Chris Groves – What happens during an escape – pressure equalisation
Well, it’s realistic but what you’re not feeling is the pressure, the hyperbaric pressure that you need, because the pressure inside the submarine is normal atmospheric pressure basically, broadly, and then depending on what depth you’re at in a distressed submarine, depends on how much pressure is there outside, so at some stage when you get up into the Escape Tower, you shut the bottom bit of the Escape Tower.
In order to open the top bit of the Escape Tower, you’ve got to flood water into the Main Tower and you’ve got to equalise the pressure between the Tower and the outside pressure, which means that you’re pressurising a tin can that’s human being sized if you like, to the same pressure as the water is outside. You can’t do that slowly because that’s really dangerous, so you’ve got to do it pretty quick,
The reality of it is that you’re probably going to burst both eardrums. The pain in that is actually the pressure going onto the eardrums.

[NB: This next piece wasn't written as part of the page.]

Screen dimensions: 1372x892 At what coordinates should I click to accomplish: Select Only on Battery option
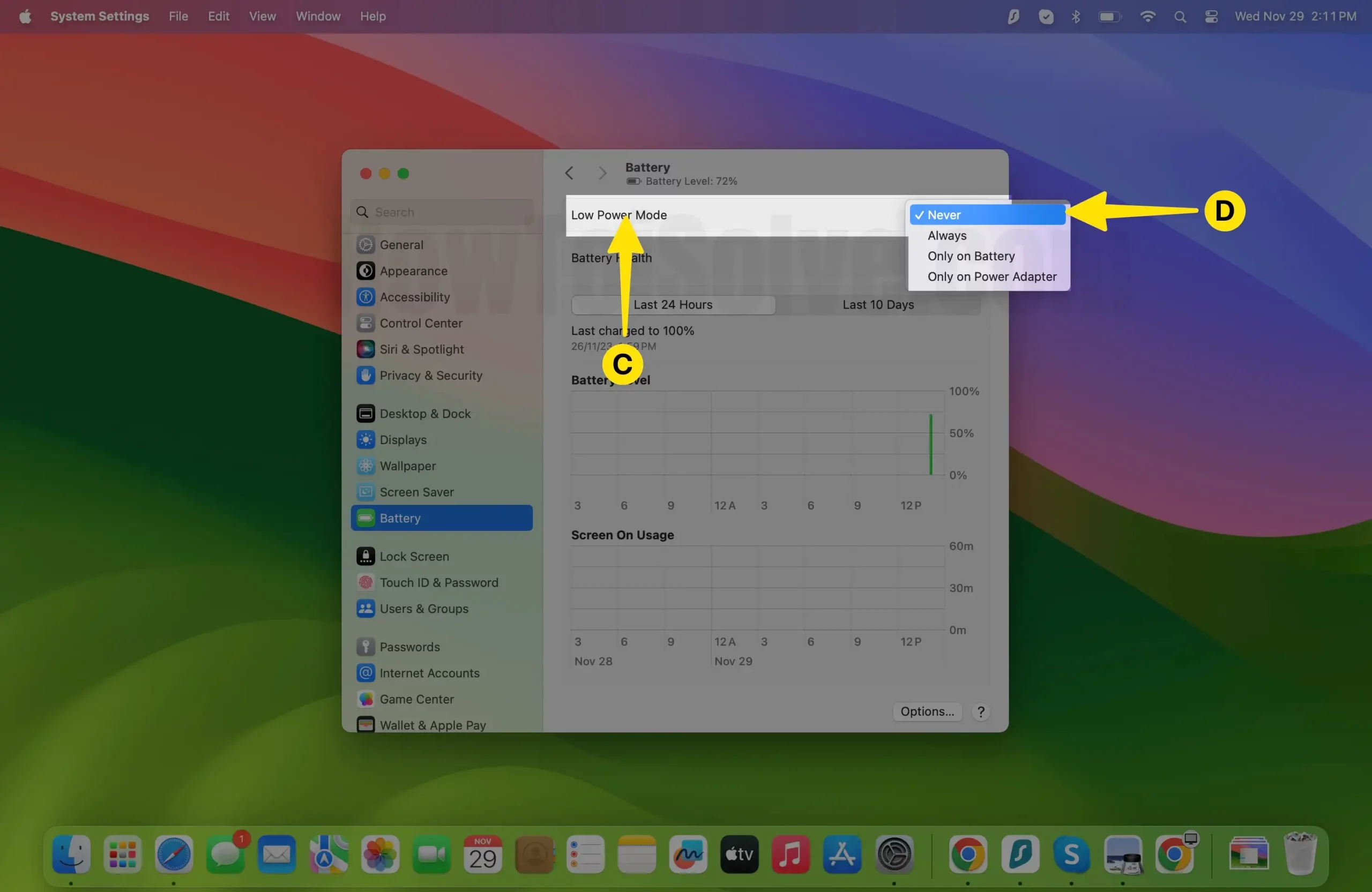[x=971, y=257]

Once the eardrums are burst, you’ve got what the SETT Staff would call a ‘free flood head’ and there’s no pain on the eardrums any longer and your eardrums will fix and that happens really quite quickly ‘cos time under pressure is what gives you hyperbaric injuries, the bends and things like that.

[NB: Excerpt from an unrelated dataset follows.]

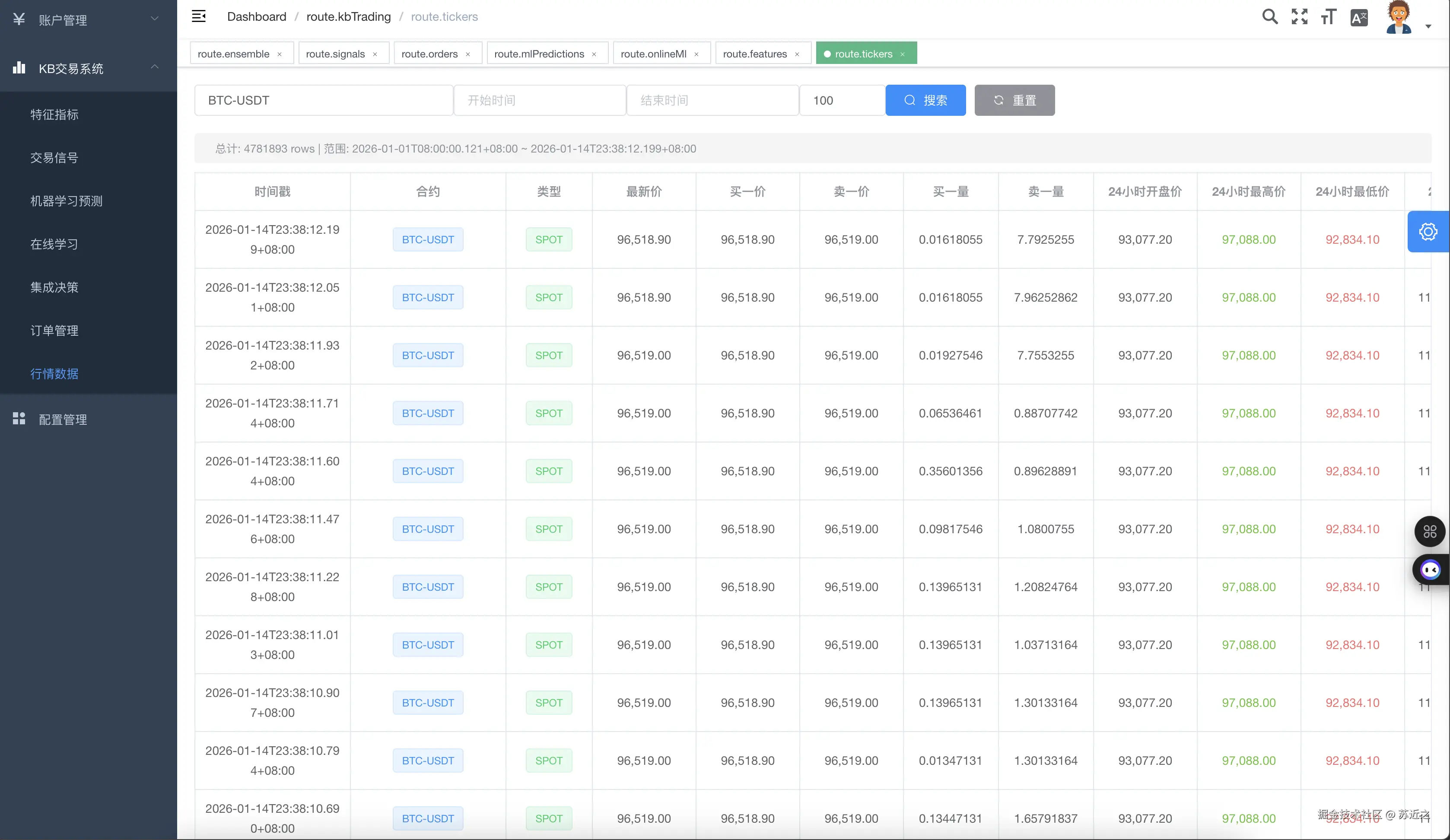Click the gray 重置 reset button
Screen dimensions: 1450x840
point(1014,100)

So, what you want is the least time under pressure as you possibly can and then it’s the change in pressure which gives you issues, but all the time that your head is in air, you can carry on breathing normally ‘cos you’re breathing the air outside your lungs is the same pressure as the air that’s in your lungs, so you can just keep breathing that.
As soon as your head goes into water, you must keep blowing out, keep blowing out, keep blowing out because the air inside your lungs as you reduce the pressure, as you come shallower as you’re coming up through the water is expanding, so you just have to keep blowing out and keep blowing out and keep blowing out, even if you don’t think you can, you’ve just got to keep blowing out.